In 1939, the British government saw World War II coming.
Facing the likelihood of withering air attacks and the other casualties of war, the government decided to print posters designed to both calm and motivate the populace.
Those posters consisted of an image of a crown and five simple words.
The current UK government has adopted a similar approach to developing its strategy and infrastructure for 5G and national security. After careful consideration and years of collaboration, scrutiny, and rigorous testing, the UK government decided to allow technologies from Huawei into its emerging 5G infrastructure. It did so despite direct threats from the U.S. government and others, and an attempted rebellion by opposing members of Parliament.
And by doing so, the UK has become a textbook example for the rest of the world to emulate when it comes to 5G and national security. As the South China Morning Post reported on March 2, “the UK decision could serve as a model for other European governments, including Germany, as they prepare to make similar decisions over their 5G mobile infrastructure.”
Basically, the UK government made a calm, clear-headed analysis of its current infrastructure, its plans for 5G, its security priorities, and Huawei’s solutions and track record. The UK’s Government Communications Headquarters (GCHQ), its premier intelligence and security organization, has worked with Huawei for years. The UK’s decision to allow Huawei into its networks was based on that work, the strengths of Huawei’s technologies, and confidence in its own risk assessment and mitigation abilities.
The UK government did impose significant limitations on Huawei’s participation in UK 5G networks. As The Guardian reported, the UK government designated Huawei a “high-risk” vendor and capped Huawei’s network presence to 35 percent of equipment and data traffic. In addition, Huawei is banned outright from core network elements, locations “where data is processed, and from locations such as nuclear sites and military bases.”

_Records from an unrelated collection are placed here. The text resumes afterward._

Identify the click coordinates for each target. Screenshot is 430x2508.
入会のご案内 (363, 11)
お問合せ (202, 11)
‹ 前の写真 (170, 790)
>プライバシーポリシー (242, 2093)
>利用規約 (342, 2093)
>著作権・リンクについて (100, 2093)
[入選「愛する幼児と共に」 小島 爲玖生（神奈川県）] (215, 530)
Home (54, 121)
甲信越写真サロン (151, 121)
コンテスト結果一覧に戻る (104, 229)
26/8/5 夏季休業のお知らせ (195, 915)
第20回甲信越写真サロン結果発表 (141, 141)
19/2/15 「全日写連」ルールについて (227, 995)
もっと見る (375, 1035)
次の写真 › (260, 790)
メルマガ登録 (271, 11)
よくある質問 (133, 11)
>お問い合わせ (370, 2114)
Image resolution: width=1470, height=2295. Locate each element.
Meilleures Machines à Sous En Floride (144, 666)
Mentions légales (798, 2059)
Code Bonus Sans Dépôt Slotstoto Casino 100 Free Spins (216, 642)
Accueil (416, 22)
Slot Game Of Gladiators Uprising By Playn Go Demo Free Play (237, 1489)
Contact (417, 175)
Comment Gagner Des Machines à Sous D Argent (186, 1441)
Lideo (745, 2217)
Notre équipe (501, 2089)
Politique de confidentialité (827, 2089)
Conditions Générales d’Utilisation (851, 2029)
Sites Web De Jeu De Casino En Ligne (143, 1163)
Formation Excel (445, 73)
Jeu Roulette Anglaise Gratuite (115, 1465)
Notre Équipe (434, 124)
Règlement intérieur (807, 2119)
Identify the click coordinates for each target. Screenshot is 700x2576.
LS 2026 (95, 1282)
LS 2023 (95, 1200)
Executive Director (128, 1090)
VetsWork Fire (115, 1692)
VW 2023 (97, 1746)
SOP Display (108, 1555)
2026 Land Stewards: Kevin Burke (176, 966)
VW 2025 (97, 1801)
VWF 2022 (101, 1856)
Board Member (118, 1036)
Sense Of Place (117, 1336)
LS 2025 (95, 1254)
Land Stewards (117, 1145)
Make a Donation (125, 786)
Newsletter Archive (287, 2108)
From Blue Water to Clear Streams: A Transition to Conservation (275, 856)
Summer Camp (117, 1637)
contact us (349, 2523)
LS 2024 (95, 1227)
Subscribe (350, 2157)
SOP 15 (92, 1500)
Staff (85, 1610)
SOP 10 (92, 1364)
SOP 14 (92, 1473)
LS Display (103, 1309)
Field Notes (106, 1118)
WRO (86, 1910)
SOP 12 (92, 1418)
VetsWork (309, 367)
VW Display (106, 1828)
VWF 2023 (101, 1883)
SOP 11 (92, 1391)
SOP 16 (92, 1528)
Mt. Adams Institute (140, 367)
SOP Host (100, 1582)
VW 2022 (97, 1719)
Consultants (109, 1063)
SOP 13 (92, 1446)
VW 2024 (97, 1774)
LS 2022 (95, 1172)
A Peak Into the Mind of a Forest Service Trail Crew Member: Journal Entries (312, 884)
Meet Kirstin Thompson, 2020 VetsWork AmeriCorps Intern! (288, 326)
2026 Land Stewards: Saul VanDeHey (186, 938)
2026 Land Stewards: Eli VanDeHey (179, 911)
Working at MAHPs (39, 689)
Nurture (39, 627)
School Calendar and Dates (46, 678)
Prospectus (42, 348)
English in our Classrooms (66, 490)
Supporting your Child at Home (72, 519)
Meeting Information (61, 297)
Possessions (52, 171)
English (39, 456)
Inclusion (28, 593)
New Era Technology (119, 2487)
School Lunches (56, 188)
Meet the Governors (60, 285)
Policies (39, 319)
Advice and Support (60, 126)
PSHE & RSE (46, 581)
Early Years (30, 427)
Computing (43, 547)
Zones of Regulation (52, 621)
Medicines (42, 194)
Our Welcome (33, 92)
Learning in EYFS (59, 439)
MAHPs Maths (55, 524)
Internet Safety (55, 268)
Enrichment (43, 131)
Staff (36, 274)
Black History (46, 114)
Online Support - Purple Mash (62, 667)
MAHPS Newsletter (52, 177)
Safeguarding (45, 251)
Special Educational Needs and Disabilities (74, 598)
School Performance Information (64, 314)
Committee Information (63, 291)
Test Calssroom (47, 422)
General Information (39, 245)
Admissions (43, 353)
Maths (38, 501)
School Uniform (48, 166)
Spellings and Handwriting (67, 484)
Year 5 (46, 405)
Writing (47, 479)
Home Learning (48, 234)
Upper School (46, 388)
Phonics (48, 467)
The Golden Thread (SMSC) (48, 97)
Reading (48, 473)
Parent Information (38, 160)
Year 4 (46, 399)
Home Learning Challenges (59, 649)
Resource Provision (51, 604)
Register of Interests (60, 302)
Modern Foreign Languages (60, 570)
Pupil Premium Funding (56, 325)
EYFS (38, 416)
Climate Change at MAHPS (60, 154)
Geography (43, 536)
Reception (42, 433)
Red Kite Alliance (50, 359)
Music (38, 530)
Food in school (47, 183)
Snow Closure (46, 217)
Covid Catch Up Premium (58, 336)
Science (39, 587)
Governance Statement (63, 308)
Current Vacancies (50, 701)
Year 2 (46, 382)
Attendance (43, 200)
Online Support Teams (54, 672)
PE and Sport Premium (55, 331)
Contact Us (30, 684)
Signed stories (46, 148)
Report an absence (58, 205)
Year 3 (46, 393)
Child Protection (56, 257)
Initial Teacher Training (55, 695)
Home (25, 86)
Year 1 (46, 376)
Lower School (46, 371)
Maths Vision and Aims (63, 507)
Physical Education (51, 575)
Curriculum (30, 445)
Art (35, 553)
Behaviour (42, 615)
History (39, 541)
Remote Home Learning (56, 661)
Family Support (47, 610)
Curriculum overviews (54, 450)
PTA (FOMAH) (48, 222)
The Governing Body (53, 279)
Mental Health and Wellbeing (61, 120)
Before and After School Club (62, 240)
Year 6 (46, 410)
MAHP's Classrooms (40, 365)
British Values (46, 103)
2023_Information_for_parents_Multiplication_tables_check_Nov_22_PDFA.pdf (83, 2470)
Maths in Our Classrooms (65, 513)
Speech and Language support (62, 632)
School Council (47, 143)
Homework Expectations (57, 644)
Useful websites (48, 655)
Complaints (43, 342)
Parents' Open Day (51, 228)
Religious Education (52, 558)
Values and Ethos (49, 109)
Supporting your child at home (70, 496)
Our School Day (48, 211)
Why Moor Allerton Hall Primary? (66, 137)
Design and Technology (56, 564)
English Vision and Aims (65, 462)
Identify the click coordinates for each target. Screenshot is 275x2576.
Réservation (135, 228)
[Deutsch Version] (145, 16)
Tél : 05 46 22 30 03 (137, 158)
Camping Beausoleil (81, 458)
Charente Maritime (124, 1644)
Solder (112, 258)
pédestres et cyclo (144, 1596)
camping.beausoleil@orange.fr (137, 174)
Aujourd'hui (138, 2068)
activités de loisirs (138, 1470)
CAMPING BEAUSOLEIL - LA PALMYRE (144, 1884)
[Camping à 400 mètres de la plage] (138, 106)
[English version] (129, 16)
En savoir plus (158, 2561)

These limitations may have mollified the U.S. administration somewhat, but they will impose significant costs on carriers in the UK. In that same Guardian report, BT chief executive Philip Johnson “hinted” replacement of Huawei technologies could cost 500 million pounds or more over the next five years.
Huawei believes that multiple vendors help us all to build more robust and secure network infrastructures. Arbitrary caps aimed at specific vendors seem likely to be less helpful. But if that is the price Huawei must pay for the opportunity to help the UK or any other country build its future network infrastructure, so be it.
The positive prospects of a securely connected, digitally inclusive world are more than worth it.